Here’s an excerpt from Peter Temin’s “The Rise and Fall of Economic History at MIT.” (PDF, via Mankiw)

What is the cost of not having economic history at MIT? It can be seen in Acemoglu and Robinson, Why Nations Fail (2012). This is a deservedly successful popular book, making a simple and strong point that the authors made originally at the professional level over a decade before (Acemoglu, Johnson and Robinson, 2001). They assert that countries can be “ruled by a narrow elite that have [sic] organized society for their own benefit at the expense of the vast mass of people” or can have “a revolution that transformed the politics and thus the economics of the nation … to expand their economic opportunities (Acemoglu and Robinson, 2012, pp. 3-4).”

The book is not however good economic history. It is an example of Whig history in which good policies make for progress and bad policies preclude it. Only transitions from bad to good are considered in this colorful but still monotonic story. The clear implication is that if countries can copy the policies of English-speaking countries, they will prosper. No consideration is given to Britain’s economic problems over the past half-century or of Australia’s relative decline for a century.
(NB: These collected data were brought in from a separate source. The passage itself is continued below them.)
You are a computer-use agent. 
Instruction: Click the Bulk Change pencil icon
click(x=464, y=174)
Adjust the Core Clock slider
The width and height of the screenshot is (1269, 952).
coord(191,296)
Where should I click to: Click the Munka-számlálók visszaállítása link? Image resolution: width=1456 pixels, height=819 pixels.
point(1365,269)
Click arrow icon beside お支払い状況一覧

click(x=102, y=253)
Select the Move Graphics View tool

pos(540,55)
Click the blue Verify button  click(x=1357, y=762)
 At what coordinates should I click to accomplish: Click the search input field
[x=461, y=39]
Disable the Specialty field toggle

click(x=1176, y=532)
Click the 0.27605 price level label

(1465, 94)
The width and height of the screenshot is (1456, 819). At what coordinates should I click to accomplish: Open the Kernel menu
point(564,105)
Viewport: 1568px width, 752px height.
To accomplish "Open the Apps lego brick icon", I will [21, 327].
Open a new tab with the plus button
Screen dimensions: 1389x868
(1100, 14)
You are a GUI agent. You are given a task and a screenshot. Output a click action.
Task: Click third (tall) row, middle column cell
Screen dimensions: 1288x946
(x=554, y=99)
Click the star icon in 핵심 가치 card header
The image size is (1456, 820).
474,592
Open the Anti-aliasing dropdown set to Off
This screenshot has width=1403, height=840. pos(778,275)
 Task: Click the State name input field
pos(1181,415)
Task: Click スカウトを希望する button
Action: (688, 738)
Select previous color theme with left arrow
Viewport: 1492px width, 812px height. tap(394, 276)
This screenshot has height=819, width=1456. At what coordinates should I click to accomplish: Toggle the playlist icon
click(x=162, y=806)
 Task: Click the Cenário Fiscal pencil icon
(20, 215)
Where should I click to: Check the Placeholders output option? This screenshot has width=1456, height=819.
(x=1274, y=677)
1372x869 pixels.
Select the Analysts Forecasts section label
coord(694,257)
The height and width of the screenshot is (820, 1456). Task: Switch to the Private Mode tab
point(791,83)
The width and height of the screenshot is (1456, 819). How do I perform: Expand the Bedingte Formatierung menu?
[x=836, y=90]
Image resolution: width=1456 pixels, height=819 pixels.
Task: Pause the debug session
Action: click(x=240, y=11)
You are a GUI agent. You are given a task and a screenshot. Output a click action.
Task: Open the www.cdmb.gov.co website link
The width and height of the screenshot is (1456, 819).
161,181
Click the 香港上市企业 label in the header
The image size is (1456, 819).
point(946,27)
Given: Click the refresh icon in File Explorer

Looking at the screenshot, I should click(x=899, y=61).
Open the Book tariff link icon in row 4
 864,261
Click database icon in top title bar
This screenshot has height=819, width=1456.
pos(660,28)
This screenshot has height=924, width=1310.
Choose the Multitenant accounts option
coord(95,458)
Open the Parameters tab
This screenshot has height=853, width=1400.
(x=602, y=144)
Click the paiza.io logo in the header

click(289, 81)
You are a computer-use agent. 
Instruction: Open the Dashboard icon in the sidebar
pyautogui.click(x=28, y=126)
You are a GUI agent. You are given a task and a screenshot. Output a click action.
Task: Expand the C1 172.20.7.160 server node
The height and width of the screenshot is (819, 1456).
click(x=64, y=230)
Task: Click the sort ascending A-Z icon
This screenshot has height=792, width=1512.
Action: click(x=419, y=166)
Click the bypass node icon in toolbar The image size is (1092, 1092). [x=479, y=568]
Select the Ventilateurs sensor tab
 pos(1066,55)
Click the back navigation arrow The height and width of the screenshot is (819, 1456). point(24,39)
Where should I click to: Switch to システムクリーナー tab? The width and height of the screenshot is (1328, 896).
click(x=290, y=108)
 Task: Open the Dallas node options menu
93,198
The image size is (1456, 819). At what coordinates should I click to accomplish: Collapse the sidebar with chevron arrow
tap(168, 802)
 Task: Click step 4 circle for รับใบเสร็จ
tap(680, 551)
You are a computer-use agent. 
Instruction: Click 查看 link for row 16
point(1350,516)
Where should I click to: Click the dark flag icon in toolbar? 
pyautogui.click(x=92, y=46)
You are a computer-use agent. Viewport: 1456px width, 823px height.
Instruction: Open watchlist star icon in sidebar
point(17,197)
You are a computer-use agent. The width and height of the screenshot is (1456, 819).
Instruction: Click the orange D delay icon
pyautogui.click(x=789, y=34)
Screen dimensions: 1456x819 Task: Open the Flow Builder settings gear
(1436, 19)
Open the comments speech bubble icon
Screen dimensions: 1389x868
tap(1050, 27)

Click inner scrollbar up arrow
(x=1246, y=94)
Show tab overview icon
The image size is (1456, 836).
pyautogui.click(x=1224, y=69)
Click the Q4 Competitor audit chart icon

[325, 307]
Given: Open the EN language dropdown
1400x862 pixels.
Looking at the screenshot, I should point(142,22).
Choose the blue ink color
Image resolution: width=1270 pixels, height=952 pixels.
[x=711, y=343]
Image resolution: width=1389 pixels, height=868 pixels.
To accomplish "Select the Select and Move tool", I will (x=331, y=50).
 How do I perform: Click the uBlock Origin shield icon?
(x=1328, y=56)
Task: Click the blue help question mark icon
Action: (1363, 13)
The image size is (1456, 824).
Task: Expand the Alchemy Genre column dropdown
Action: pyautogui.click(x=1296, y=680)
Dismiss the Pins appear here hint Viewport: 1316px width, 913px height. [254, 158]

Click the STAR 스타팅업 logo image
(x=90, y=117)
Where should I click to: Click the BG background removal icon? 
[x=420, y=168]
His take on the US is also rather provocative – worth a read.

This seems like a good time to recommend Evolving Economics, a history of economics that I found helpful for supplementing my crash-course introduction to the field. It’s quite dense (I still haven’t been able to read it straight through) but was a good resource for looking up particular scholars, and for understanding the path-dependency and personalities behind the development of economics.